In deze cursus zul je zowel informatie terugvinden over mondelinge taalvaardigheid als schriftelijke taalvaardigheid. Het is dan ook belangrijk dat je het verschil tussen schrijftaal en spreektaal goed kent.
Schrijftaal is aangepast aan een lezend publiek. Hier is een heldere structuur de basis van je betoog. Een lezer kan steeds zelf het tempo bepalen en stukjes hernemen of opnieuw lezen. Een lezer kan echter niets afleiden uit de context of jouw expressie, je dient dus veel explicieter te schrijven om dingen duidelijk te maken. (Bijvoorbeeld: als je schrijft over ‘ik’, is het in schrijftaal niet altijd duidelijk wie ‘ik’ is. Als je spreekt, is dat natuurlijk wel duidelijk.)
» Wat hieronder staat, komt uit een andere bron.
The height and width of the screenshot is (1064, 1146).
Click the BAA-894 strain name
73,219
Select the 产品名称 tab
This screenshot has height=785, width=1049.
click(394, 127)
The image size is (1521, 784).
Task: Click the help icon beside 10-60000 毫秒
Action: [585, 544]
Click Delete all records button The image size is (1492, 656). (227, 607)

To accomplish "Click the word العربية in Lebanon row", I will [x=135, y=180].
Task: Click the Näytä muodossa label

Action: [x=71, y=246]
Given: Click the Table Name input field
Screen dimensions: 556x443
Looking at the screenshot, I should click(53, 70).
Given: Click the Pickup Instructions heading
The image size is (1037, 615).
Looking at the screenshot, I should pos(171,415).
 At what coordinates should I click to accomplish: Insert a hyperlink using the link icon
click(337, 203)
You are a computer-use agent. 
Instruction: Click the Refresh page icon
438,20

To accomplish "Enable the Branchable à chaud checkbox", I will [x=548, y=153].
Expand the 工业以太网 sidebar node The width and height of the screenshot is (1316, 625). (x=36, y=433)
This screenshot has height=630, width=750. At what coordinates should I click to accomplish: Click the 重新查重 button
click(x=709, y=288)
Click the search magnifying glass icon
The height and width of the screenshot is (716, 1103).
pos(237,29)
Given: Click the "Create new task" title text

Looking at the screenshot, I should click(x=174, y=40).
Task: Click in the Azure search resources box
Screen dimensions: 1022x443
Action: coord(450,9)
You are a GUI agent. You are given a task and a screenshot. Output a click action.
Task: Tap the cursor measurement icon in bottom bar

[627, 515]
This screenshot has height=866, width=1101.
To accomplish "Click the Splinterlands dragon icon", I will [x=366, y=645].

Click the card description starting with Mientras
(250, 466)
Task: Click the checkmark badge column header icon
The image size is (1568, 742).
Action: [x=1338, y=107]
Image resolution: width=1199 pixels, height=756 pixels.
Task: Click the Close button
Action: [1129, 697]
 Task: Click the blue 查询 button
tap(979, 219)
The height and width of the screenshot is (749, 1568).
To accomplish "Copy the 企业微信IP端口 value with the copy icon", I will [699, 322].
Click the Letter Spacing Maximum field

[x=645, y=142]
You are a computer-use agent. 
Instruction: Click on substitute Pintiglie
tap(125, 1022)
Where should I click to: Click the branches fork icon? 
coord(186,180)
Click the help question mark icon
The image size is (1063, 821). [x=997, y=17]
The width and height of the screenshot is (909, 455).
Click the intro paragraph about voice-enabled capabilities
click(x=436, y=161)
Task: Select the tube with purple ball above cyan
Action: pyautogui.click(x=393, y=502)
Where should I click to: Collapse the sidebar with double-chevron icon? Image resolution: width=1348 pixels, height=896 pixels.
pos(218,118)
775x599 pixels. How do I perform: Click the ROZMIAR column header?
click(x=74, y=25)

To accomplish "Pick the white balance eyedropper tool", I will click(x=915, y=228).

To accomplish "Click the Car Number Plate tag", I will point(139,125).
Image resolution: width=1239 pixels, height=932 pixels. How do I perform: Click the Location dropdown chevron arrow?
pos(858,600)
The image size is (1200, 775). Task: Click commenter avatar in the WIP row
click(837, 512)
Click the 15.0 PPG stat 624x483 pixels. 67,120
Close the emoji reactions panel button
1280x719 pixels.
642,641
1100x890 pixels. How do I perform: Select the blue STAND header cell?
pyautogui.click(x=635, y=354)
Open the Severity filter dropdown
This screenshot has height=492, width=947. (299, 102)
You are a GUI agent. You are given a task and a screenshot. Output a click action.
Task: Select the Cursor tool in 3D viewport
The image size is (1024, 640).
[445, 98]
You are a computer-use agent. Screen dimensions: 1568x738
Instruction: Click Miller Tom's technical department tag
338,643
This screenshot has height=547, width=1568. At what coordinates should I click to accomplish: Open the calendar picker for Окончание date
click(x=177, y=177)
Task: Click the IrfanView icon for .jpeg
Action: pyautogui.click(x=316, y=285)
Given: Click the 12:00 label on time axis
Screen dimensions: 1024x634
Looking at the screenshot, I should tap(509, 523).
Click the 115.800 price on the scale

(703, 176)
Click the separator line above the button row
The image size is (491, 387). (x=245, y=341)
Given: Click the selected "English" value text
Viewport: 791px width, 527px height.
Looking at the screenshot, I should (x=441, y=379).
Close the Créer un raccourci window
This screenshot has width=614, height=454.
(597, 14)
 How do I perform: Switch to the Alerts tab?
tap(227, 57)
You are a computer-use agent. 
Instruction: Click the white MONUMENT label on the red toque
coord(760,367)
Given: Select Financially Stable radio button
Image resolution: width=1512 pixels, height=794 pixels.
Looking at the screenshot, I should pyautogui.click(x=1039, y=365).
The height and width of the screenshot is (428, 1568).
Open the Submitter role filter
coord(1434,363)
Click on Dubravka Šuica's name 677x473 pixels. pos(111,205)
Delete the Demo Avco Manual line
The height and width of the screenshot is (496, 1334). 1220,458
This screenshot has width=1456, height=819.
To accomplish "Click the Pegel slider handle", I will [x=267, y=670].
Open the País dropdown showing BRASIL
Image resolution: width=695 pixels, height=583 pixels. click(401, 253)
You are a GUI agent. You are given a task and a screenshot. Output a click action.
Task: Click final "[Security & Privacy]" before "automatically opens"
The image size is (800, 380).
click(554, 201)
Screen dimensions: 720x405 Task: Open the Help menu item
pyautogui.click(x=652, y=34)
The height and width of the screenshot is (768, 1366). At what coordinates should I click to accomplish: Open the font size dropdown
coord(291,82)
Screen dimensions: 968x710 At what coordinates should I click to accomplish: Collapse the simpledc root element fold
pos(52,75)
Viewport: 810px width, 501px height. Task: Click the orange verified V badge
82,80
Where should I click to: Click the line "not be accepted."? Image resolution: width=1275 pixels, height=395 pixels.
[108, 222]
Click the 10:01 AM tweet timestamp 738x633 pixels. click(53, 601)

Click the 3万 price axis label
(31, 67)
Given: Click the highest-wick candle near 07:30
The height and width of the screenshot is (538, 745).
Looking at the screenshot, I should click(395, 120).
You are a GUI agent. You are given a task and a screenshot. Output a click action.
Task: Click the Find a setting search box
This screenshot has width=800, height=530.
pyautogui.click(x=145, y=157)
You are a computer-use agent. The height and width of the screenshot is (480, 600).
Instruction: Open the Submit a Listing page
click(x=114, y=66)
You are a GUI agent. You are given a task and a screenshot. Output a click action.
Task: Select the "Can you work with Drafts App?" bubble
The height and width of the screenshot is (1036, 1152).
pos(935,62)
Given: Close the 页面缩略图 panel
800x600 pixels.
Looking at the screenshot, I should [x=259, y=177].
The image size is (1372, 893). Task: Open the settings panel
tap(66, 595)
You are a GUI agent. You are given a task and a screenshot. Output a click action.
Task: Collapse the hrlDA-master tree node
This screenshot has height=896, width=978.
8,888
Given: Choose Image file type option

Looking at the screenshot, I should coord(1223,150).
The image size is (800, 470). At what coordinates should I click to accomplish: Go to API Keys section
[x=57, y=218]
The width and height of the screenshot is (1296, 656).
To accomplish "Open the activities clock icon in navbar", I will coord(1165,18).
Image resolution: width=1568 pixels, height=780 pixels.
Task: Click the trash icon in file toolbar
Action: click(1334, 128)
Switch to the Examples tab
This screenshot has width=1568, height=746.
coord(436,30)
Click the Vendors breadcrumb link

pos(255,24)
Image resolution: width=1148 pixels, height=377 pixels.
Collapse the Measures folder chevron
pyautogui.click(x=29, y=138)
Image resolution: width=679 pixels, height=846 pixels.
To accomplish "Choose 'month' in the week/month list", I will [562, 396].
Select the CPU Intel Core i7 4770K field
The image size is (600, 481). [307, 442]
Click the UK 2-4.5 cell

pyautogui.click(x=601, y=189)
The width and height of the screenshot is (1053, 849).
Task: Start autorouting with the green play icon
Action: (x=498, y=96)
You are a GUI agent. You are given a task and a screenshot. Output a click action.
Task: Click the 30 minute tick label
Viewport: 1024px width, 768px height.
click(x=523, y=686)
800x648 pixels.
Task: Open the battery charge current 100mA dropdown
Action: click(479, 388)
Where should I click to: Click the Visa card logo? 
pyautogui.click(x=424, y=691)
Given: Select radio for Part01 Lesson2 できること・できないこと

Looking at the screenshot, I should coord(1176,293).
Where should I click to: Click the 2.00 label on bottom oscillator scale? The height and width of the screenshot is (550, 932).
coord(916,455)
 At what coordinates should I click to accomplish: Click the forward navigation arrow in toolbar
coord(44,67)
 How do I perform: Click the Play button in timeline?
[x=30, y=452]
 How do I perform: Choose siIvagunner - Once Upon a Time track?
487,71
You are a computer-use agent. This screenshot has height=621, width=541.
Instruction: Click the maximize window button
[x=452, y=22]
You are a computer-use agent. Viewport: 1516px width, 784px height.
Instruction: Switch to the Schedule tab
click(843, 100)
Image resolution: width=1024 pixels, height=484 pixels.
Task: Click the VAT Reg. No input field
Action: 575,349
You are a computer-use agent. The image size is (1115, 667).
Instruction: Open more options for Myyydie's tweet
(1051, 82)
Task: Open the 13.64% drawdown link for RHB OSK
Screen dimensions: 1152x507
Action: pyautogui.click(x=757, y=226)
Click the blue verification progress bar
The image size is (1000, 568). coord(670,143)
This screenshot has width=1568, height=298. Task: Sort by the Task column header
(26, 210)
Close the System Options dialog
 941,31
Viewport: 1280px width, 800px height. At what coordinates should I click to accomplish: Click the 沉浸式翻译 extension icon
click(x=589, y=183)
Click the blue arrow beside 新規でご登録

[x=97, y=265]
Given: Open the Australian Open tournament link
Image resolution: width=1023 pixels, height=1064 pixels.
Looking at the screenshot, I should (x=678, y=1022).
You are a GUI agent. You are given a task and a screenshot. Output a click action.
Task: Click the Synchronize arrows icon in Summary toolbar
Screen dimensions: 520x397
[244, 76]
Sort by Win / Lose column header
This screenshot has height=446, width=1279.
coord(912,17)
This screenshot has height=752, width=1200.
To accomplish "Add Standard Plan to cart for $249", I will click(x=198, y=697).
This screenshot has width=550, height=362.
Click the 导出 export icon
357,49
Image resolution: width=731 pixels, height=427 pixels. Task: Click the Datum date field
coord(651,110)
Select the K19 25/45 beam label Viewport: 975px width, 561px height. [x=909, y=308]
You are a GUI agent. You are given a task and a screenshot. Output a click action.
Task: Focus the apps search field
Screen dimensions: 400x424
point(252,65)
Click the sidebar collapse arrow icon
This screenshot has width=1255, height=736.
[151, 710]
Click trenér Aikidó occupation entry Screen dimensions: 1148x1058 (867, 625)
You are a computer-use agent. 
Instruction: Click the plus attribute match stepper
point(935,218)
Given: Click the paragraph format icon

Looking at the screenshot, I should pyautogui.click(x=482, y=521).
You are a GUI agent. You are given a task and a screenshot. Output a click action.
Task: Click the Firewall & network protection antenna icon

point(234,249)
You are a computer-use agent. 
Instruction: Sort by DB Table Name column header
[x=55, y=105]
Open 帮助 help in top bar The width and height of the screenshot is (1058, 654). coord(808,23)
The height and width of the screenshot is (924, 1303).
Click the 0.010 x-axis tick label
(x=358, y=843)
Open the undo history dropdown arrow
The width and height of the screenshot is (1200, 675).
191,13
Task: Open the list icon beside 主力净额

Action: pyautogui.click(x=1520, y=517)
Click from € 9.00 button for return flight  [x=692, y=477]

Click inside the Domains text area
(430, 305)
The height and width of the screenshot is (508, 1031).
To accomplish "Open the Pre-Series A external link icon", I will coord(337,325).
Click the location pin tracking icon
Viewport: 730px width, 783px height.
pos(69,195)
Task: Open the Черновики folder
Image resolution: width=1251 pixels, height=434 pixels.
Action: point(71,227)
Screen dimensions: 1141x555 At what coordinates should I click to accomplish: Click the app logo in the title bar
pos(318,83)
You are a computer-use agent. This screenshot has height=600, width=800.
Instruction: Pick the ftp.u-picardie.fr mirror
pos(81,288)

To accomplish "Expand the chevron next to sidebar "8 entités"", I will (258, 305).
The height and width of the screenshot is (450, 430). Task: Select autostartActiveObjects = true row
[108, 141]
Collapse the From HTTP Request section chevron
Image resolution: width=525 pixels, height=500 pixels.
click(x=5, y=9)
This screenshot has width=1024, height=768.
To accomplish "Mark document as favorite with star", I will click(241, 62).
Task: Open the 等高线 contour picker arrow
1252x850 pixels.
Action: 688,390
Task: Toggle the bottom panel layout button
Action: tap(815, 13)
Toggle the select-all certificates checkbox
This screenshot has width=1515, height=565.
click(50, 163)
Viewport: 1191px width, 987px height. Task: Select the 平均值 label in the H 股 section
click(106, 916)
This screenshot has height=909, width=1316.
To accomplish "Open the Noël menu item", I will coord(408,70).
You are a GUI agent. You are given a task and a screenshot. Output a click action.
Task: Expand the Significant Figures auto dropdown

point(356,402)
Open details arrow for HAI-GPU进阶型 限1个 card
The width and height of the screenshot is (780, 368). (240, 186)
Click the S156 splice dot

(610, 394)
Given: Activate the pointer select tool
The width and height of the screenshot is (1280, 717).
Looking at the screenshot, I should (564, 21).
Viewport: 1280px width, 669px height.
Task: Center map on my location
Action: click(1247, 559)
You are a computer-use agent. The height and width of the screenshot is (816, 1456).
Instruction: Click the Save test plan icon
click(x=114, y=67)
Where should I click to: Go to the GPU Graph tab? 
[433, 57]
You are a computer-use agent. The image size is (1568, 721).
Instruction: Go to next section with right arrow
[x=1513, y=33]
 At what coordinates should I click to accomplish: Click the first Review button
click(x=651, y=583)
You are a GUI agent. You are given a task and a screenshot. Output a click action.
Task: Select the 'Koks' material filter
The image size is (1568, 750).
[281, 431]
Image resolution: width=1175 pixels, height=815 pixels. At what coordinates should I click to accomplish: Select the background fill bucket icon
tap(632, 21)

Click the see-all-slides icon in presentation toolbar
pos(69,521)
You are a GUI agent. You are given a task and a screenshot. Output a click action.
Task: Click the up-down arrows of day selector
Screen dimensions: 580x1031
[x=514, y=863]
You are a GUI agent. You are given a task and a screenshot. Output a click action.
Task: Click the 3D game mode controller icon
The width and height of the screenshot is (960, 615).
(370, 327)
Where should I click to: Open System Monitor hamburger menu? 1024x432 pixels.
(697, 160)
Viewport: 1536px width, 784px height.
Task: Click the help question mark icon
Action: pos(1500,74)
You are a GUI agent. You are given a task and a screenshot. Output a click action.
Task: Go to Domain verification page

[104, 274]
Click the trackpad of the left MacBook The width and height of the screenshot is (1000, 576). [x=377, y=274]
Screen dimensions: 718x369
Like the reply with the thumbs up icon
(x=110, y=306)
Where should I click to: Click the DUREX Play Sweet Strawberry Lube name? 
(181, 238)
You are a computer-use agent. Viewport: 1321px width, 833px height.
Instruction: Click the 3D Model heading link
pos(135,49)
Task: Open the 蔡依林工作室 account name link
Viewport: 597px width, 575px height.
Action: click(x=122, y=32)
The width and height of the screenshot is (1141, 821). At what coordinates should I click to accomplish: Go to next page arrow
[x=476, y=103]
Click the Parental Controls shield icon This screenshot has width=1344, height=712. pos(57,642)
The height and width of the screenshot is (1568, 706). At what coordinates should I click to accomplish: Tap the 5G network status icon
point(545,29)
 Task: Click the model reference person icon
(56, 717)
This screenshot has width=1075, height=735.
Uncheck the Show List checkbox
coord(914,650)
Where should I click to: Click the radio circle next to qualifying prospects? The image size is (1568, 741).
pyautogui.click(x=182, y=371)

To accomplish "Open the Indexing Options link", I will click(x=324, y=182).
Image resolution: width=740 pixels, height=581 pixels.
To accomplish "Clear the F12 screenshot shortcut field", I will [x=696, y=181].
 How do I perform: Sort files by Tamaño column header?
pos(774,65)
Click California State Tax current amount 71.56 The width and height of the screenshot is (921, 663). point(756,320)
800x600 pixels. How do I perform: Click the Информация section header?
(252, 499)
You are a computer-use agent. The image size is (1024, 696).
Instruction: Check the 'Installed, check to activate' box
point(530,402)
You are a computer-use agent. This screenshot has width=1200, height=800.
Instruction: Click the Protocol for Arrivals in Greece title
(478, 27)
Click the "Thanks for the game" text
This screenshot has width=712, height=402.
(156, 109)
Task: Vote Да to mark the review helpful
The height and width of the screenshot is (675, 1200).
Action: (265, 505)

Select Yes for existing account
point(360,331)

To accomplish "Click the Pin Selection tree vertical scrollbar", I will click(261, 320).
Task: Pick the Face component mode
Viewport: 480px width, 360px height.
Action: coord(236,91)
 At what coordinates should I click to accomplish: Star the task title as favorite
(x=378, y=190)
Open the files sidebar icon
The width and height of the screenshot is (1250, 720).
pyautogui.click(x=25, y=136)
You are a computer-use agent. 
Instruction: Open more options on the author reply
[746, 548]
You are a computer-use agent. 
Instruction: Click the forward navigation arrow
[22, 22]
Spreektaal is aangepast aan een luisterend publiek dat de boodschap opneemt op het moment dat ze wordt aangeboden. De spreker bepaalt hier dus het tempo. Het is dan ook wat makkelijker voor het publiek als je als spreker eenvoudigere taal gebruikt en af en toe wat zaken herhaalt. In spreektaal zijn pauzes erg belangrijk, zodat het publiek tijd krijgt om de informatie te verwerken.
Gesproken taal dient minder expliciet te zijn, aangezien het publiek veel kan afleiden uit de situatie en altijd kan vragen om zaken te verduidelijken.
OPGELET!
Sinds enkele jaren is er een tendens om schrijftaal te laten aansluiten bij spreektaal. Zorg dat je hierbij de regels van het Standaardnederlands niet uit het oog verliest.